Talk to the Person Before Getting Laid
Once you find out all your sexual preferences and the person you would want to have sex with, discuss the topic before having sex. That person probably has their own preferences. If they don’t know yet, you two can find that out through talking.
I know talking about sex with a person seems like a daunting task, but it will get easier once you learn how to initiate sex talk. Talk about everything you want in bed and how you view sex. If your new mate is experienced, ask him or her how to have great sex in their opinion to prepare yourself in prior.
Talking about sex for the first time with someone requires you to come out of your comfort zone. But that’s where the fun begins, isn’t it? The more you talk about it, the more you get to know about it, and you will get rid of all the confusion that’s on your mind right now. Tell them your desires and needs to your partner and ask them about theirs in return. Better tell them that this is your first time so that they can be careful. They need to be, anyway.

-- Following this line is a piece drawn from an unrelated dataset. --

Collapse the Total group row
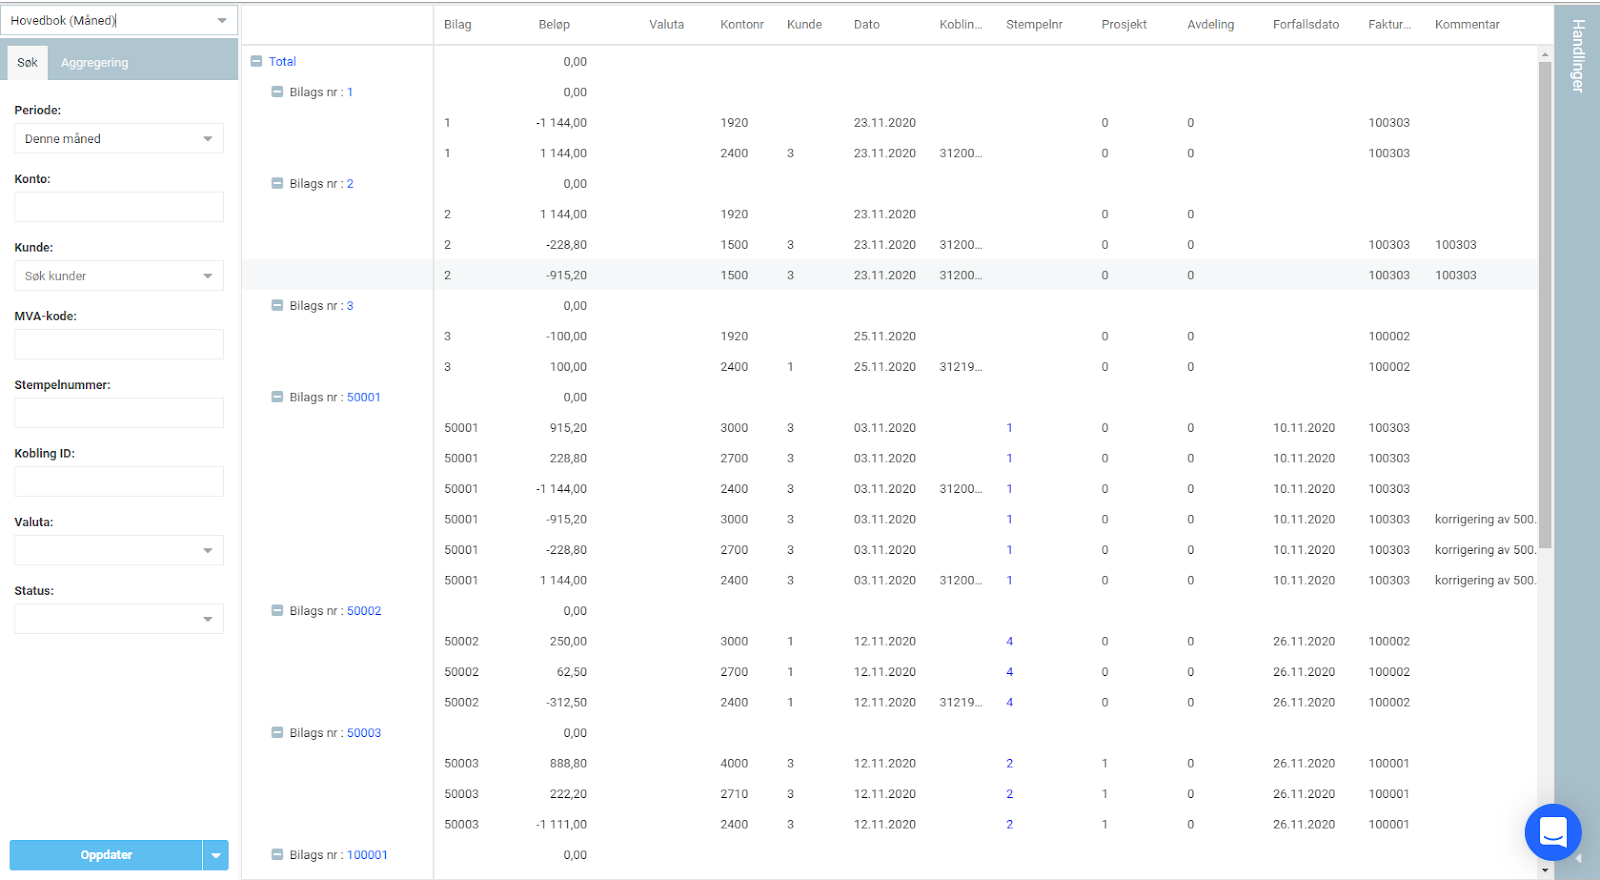Viewport: 1600px width, 880px height. click(257, 62)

If the person talks about their desires freely, you, too, will feel comfortable talking about your sexual needs. Also, tell them about your boundaries. If you don’t like something, say so. Don’t feel pressured to say yes. Feel free to say ‘no’ if you are not in the mood for it. If the person on the other side pressurizes you to do something, don’t withdraw your boundaries. Instead, leave that person and find someone better. What’s good about doing it with someone who doesn’t respect you, anyway?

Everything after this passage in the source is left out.